Task item
Copy exactly, and copy nothing else: the line that contains "The height and" and all lines after it in the listing, without pictures.

● ● ● ● ● ● ●

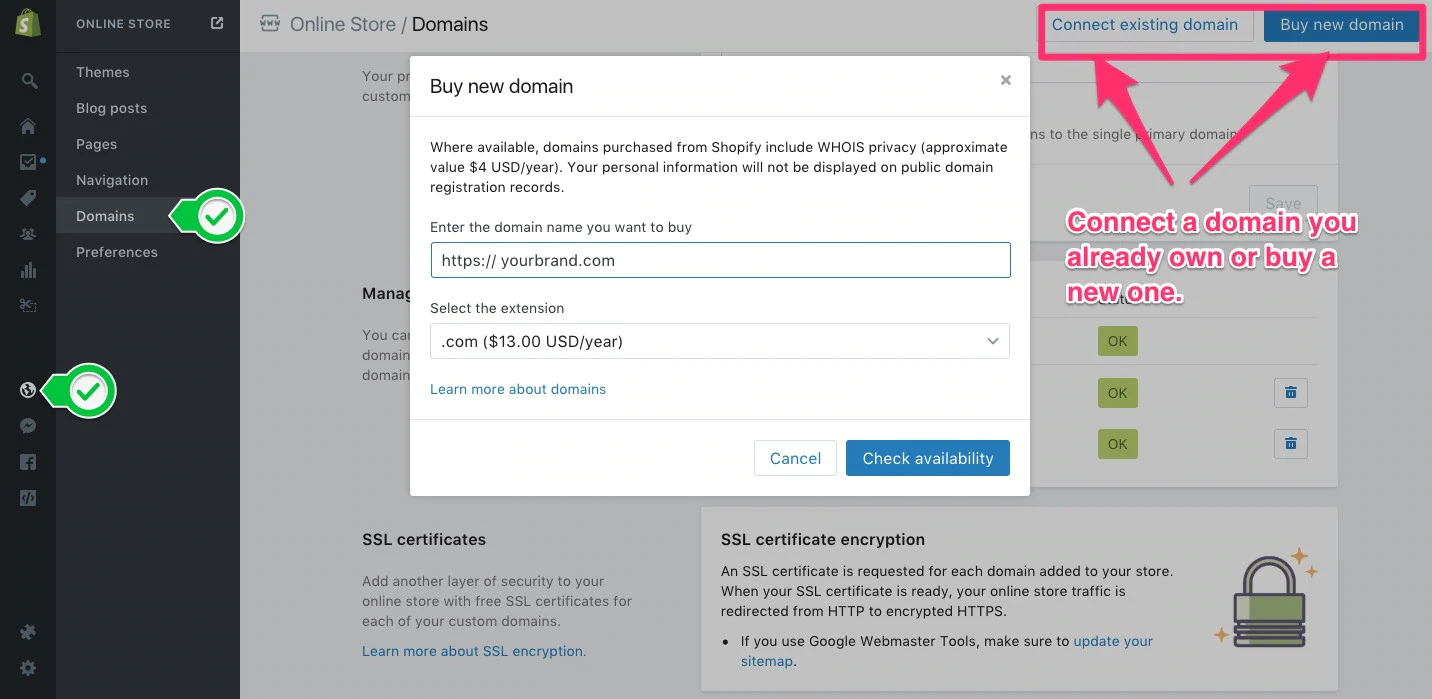Image resolution: width=1432 pixels, height=699 pixels.
Task: Close the Buy new domain dialog
Action: pos(1006,80)
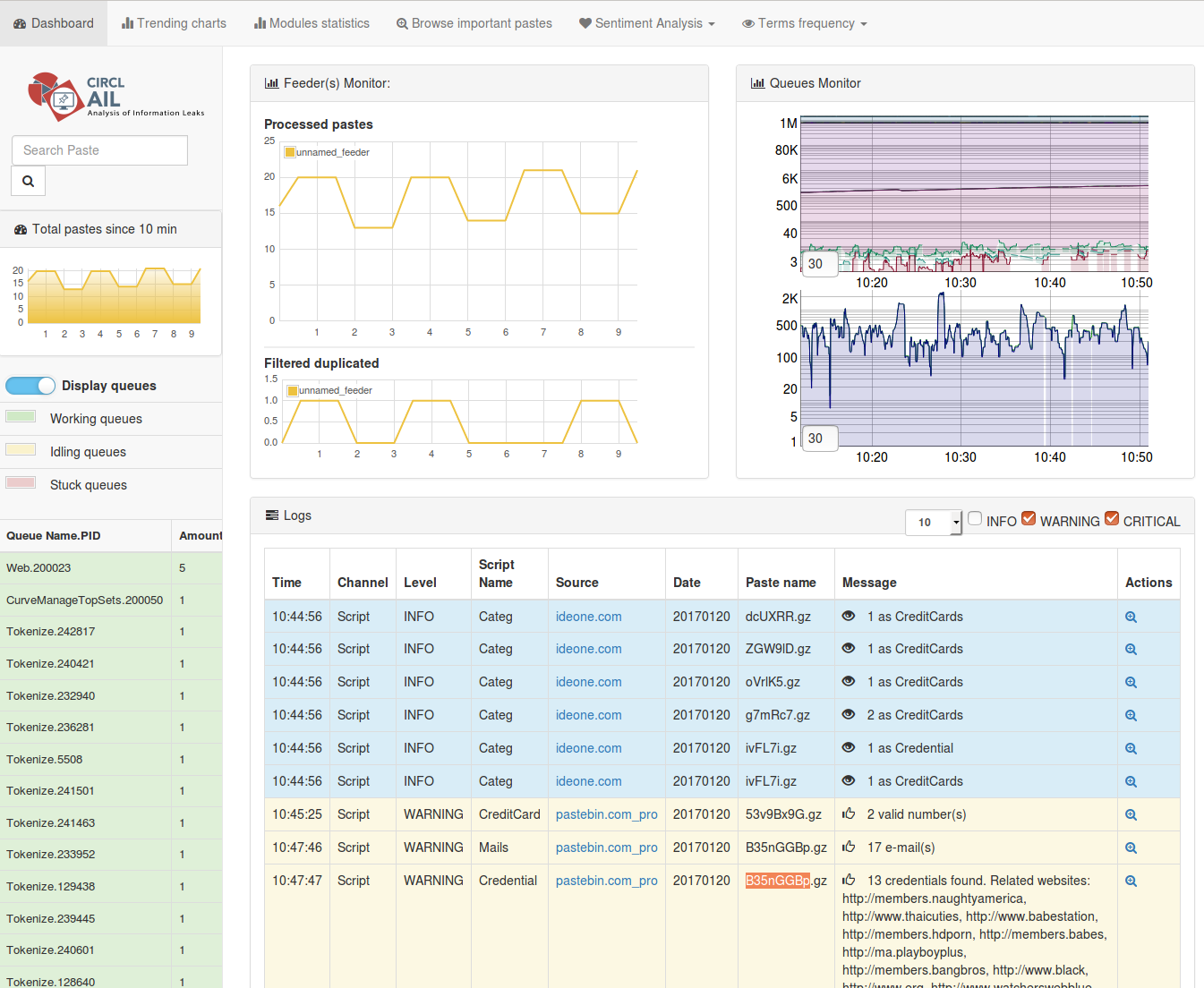This screenshot has width=1204, height=988.
Task: Open the Trending charts tab
Action: tap(174, 23)
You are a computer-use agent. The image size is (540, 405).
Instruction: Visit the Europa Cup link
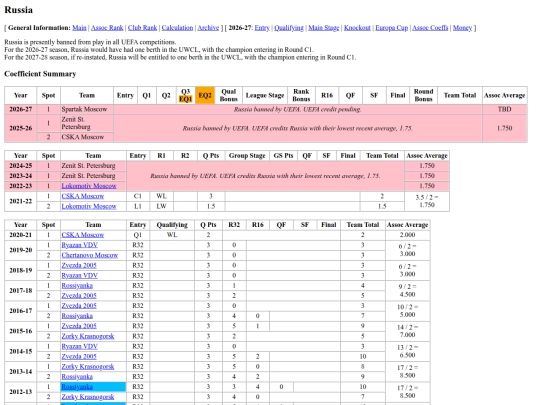[x=392, y=28]
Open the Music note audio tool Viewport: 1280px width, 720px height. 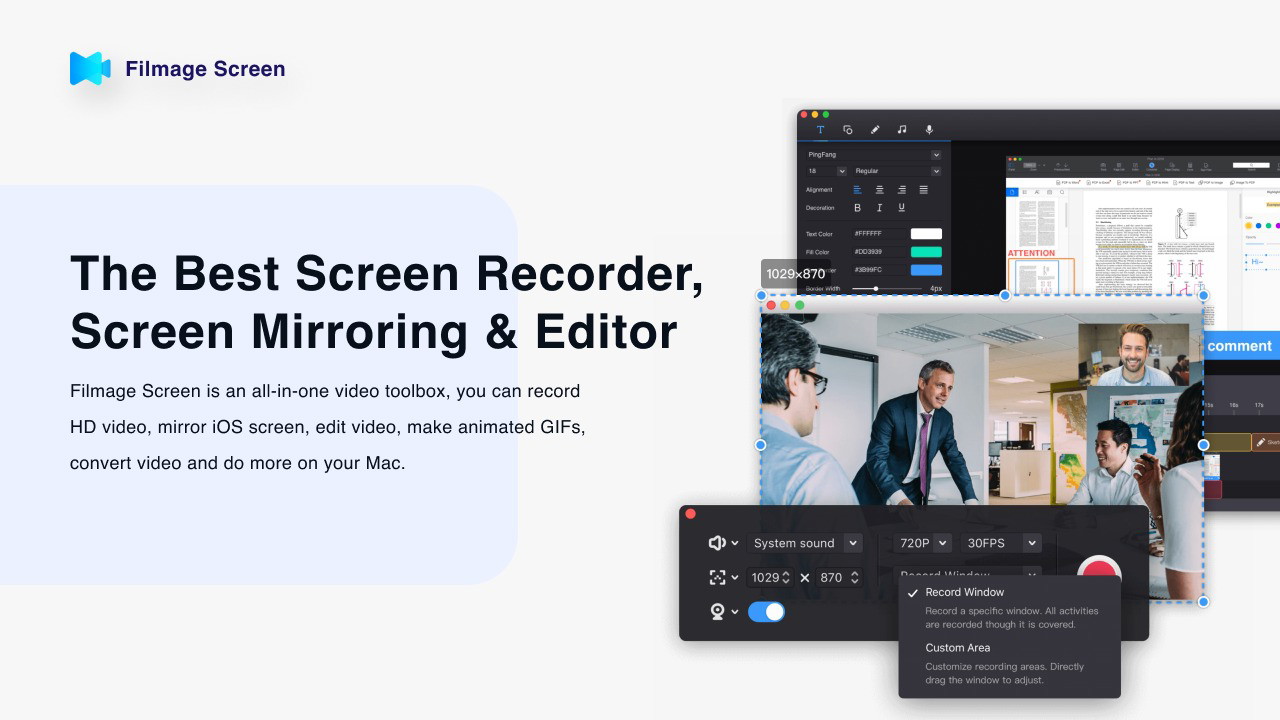[x=902, y=130]
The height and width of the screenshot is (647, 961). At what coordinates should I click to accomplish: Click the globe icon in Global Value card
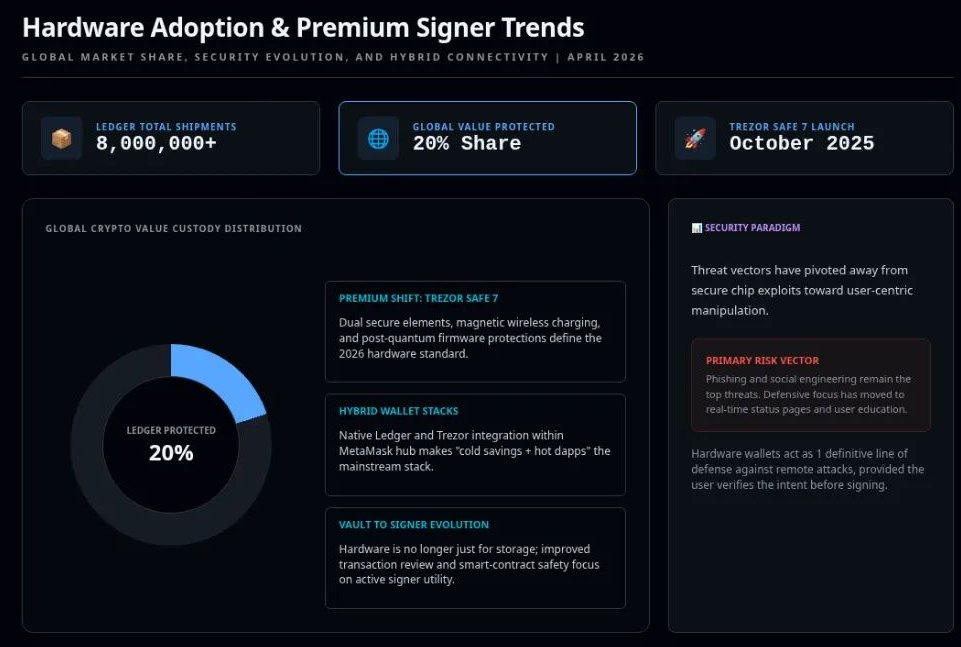click(x=378, y=138)
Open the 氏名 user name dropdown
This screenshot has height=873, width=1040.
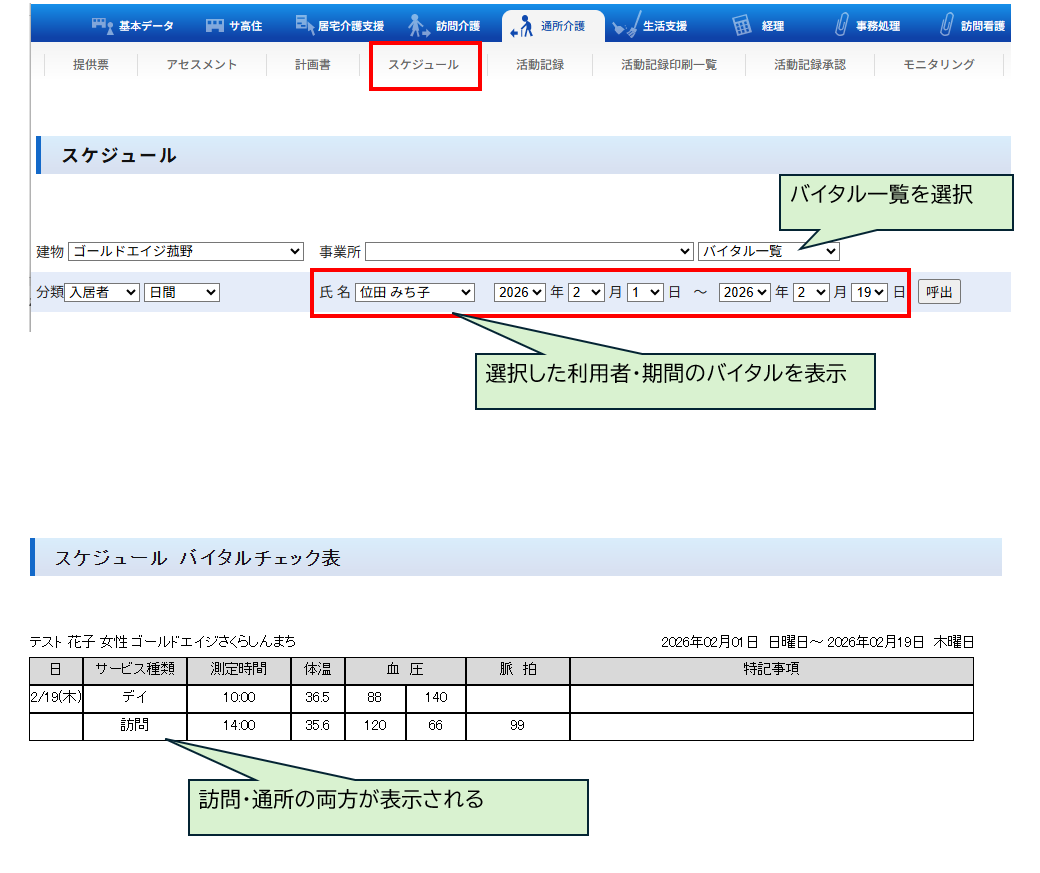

● ● ● ● ● ● ●

Result below
The height and width of the screenshot is (647, 961). At what coordinates should I click to accomplish: Click the globe icon in Global Value card
click(x=378, y=138)
Open the 氏名 user name dropdown
This screenshot has height=873, width=1040.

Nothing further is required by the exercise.